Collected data

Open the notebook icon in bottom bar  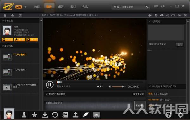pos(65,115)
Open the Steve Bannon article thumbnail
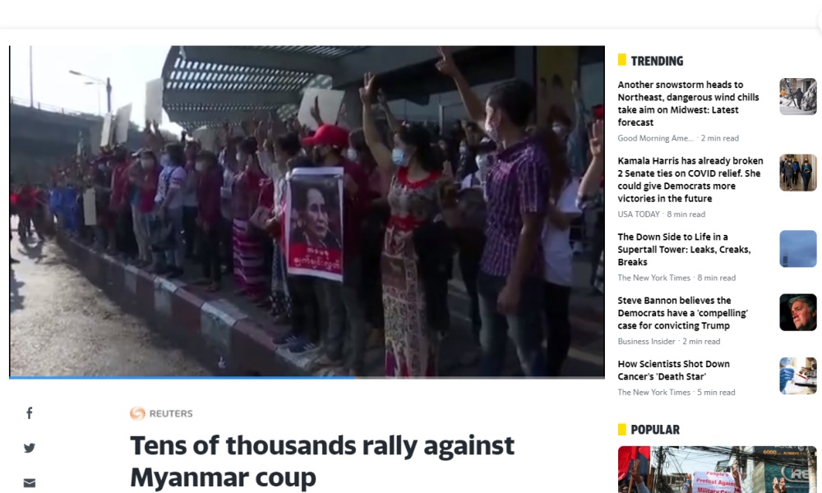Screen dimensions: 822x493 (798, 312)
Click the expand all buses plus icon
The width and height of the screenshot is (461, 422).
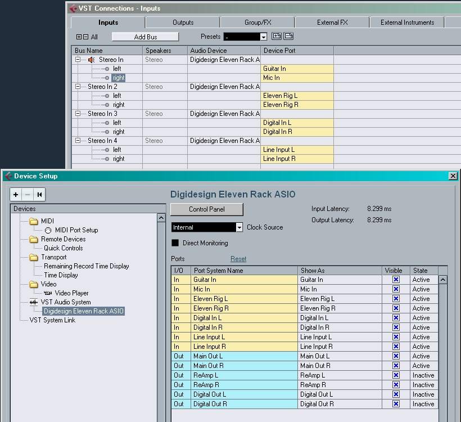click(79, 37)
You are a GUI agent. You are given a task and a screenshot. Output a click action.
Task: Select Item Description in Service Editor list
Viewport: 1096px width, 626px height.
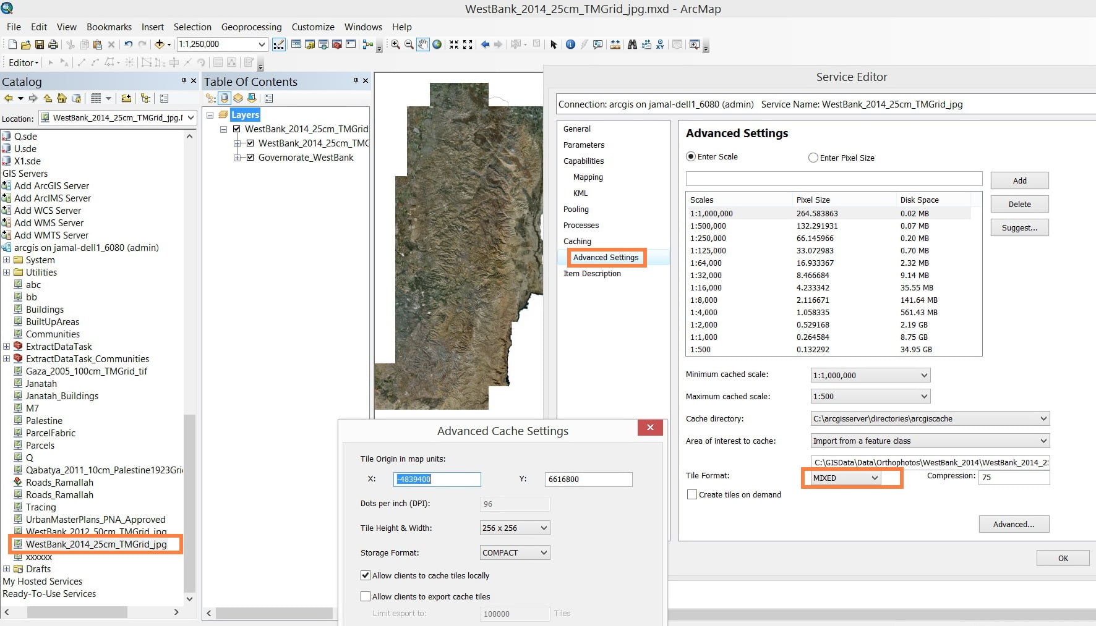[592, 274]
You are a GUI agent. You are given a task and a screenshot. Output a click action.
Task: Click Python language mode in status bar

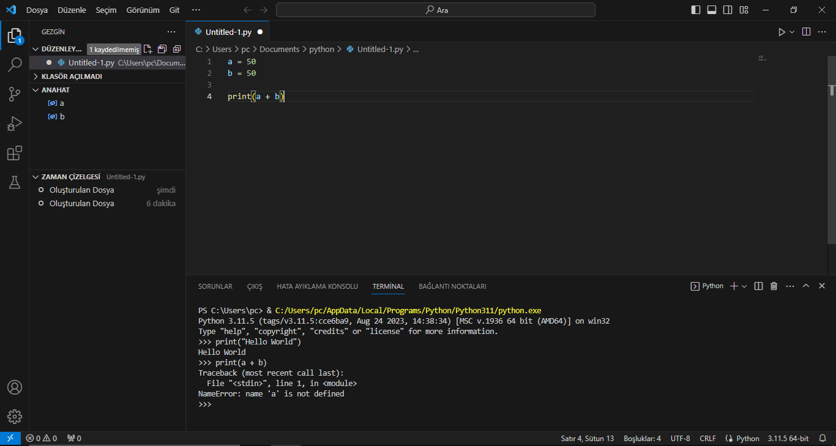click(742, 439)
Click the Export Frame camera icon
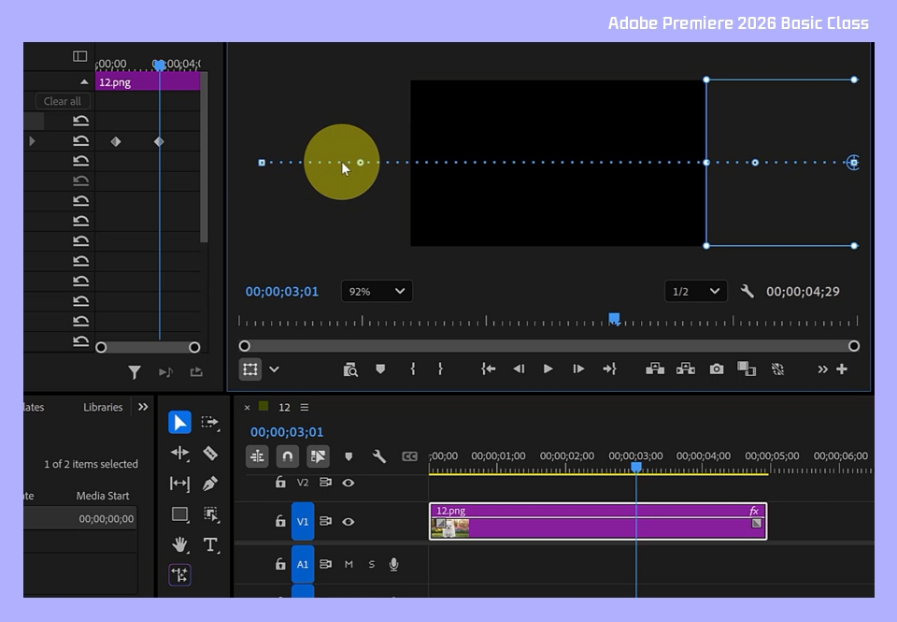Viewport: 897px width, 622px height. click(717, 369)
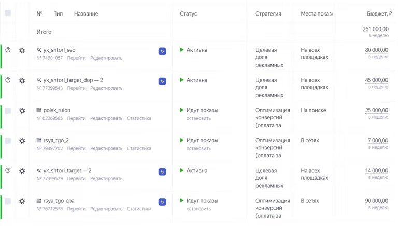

Goal of the exercise.
Reproduce the lines from the line containing "The width and" through the end of the records above, exactly and inclusively, omitting pictures.

Answer space.
The width and height of the screenshot is (461, 422).
click(79, 37)
You are a GUI agent. You are given a task and a screenshot. Output a click action.
Task: Select Item Description in Service Editor list
Viewport: 1096px width, 626px height.
[592, 274]
You are a GUI agent. You are given a task and a screenshot. Output a click action.
Task: Click Python language mode in status bar

click(742, 439)
Click the Export Frame camera icon
Viewport: 897px width, 622px height. click(717, 369)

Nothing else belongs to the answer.